▶ **ABOUT THIS TASK**
Each entry must be printed again without a single change.

[Saved entries]

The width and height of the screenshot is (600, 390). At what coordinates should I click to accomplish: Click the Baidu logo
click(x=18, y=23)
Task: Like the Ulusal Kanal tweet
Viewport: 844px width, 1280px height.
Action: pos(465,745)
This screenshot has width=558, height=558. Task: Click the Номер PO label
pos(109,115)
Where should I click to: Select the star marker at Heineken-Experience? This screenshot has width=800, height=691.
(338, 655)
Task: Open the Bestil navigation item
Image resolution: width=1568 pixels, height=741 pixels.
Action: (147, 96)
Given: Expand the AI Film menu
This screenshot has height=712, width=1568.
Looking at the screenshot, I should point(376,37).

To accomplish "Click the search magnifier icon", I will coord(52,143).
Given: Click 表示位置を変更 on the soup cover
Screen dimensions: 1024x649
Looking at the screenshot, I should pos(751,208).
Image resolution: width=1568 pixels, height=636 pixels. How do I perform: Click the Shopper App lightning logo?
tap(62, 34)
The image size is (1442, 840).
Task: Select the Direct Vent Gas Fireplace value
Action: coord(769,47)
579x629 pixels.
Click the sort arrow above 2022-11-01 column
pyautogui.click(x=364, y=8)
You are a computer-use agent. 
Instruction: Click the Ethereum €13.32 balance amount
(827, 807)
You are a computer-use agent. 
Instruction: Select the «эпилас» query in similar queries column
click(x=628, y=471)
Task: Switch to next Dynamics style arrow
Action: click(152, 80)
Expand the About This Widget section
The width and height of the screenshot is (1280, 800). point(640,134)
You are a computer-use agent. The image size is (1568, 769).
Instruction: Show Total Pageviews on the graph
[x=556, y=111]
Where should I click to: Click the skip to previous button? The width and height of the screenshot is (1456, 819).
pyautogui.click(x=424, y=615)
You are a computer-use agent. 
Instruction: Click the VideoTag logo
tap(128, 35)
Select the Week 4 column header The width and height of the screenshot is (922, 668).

▶ **RESULT BELOW**
The width and height of the screenshot is (600, 390). At what coordinates should I click to accomplish: Click the Baidu logo
click(x=18, y=23)
Task: Like the Ulusal Kanal tweet
Viewport: 844px width, 1280px height.
Action: pos(465,745)
This screenshot has width=558, height=558. Task: Click the Номер PO label
pos(109,115)
Where should I click to: Select the star marker at Heineken-Experience? This screenshot has width=800, height=691.
(338, 655)
Task: Open the Bestil navigation item
Image resolution: width=1568 pixels, height=741 pixels.
Action: (147, 96)
Given: Expand the AI Film menu
This screenshot has height=712, width=1568.
Looking at the screenshot, I should point(376,37).

To accomplish "Click the search magnifier icon", I will coord(52,143).
Given: Click 表示位置を変更 on the soup cover
Screen dimensions: 1024x649
Looking at the screenshot, I should pos(751,208).
Image resolution: width=1568 pixels, height=636 pixels. How do I perform: Click the Shopper App lightning logo?
tap(62, 34)
The image size is (1442, 840).
Task: Select the Direct Vent Gas Fireplace value
Action: coord(769,47)
579x629 pixels.
Click the sort arrow above 2022-11-01 column
pyautogui.click(x=364, y=8)
You are a computer-use agent. 
Instruction: Click the Ethereum €13.32 balance amount
(827, 807)
You are a computer-use agent. 
Instruction: Select the «эпилас» query in similar queries column
click(x=628, y=471)
Task: Switch to next Dynamics style arrow
Action: click(152, 80)
Expand the About This Widget section
The width and height of the screenshot is (1280, 800). point(640,134)
You are a computer-use agent. The image size is (1568, 769).
Instruction: Show Total Pageviews on the graph
[x=556, y=111]
Where should I click to: Click the skip to previous button? The width and height of the screenshot is (1456, 819).
pyautogui.click(x=424, y=615)
You are a computer-use agent. 
Instruction: Click the VideoTag logo
tap(128, 35)
Select the Week 4 column header The width and height of the screenshot is (922, 668).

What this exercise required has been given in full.